> [What to produce] Report, as a single figure, how many lines in the records below include "agent".
(Input data Opens)
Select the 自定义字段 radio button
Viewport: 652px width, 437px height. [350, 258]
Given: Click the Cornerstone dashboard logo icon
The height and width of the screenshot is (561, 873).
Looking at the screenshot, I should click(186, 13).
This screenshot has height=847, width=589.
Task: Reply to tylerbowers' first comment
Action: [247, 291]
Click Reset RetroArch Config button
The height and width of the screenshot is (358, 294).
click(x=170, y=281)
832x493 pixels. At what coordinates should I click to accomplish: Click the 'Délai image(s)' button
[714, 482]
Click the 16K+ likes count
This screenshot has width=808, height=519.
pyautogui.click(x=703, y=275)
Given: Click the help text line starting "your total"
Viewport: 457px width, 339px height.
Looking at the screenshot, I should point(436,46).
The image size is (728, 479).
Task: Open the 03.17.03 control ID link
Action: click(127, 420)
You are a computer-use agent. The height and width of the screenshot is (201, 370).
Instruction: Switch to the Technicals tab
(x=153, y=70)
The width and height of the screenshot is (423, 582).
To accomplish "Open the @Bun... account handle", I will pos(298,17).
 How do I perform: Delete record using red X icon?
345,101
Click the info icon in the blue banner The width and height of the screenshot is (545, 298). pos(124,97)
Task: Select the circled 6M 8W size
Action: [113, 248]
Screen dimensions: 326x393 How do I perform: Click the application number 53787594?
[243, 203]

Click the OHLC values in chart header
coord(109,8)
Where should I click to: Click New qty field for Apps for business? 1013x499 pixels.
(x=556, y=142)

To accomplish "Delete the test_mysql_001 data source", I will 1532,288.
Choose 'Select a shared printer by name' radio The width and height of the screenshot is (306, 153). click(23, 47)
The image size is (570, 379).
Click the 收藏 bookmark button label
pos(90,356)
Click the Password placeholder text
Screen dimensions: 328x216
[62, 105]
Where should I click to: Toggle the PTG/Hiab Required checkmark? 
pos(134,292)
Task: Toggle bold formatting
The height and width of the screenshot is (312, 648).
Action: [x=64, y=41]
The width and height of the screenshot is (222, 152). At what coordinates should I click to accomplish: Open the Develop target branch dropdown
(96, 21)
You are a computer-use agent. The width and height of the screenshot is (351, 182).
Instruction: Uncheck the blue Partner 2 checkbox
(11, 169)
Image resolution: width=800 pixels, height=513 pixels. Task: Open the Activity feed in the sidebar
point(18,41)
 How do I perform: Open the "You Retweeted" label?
(Input data Closes)
> [Answer box] 2